**Dataset entries:**
------------------------------

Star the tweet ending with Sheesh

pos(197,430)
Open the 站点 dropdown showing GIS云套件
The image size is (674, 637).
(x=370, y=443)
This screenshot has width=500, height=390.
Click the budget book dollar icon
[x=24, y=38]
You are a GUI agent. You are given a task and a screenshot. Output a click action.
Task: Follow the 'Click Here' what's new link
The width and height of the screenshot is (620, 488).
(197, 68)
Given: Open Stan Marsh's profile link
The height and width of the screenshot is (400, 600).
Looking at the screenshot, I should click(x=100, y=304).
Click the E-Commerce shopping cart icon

------------------------------

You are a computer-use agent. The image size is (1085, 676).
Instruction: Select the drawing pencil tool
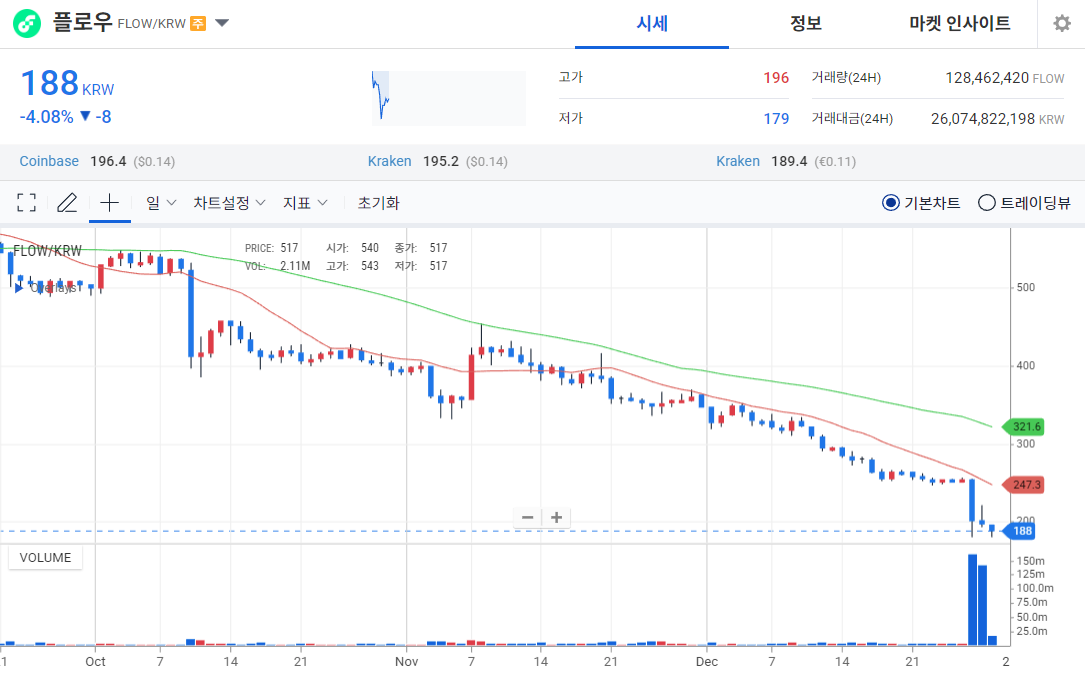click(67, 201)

------------------------------

**What you are asked to do:**
Once you reach the line with "This screenshot has width=500, height=390." in the data above, copy it and every line after it exactly, up to and including the line with "Click the E-Commerce shopping cart icon".

**The completed task:**
This screenshot has width=500, height=390.
Click the budget book dollar icon
[x=24, y=38]
You are a GUI agent. You are given a task and a screenshot. Output a click action.
Task: Follow the 'Click Here' what's new link
The width and height of the screenshot is (620, 488).
(197, 68)
Given: Open Stan Marsh's profile link
The height and width of the screenshot is (400, 600).
Looking at the screenshot, I should click(x=100, y=304).
Click the E-Commerce shopping cart icon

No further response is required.